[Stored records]

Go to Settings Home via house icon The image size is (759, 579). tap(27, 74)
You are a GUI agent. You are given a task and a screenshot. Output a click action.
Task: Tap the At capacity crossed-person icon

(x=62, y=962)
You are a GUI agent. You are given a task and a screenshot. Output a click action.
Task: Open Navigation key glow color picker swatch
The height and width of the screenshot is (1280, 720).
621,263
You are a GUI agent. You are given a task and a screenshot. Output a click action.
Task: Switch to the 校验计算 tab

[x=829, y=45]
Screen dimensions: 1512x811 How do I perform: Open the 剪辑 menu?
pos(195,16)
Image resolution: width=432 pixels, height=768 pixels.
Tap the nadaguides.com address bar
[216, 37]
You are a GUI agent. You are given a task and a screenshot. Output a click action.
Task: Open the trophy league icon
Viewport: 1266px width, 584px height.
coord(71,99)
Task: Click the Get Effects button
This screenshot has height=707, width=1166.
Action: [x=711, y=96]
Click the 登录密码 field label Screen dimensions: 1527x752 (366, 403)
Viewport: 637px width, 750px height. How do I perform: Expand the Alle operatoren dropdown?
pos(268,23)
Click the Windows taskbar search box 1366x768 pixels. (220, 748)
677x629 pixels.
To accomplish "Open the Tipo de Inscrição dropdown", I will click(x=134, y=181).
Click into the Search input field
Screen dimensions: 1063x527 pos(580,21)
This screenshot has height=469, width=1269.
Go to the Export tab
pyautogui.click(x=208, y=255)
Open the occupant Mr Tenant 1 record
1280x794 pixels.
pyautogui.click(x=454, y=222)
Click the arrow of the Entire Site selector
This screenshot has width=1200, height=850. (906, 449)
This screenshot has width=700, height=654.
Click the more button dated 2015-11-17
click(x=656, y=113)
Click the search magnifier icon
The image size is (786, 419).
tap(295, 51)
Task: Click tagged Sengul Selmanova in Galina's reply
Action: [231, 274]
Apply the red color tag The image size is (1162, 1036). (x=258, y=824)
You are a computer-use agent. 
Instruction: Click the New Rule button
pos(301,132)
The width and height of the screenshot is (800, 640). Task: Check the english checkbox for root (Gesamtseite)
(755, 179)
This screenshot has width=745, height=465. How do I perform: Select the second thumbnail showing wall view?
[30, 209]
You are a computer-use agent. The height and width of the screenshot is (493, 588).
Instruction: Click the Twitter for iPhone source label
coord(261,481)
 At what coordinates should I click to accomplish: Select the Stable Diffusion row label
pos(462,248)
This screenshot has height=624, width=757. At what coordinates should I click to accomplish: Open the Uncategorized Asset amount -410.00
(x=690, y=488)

◆ What is being asked ◆
Some lines above may contain the string "color". State how many of them the records have, and nothing more.

◆ Reply ◆
2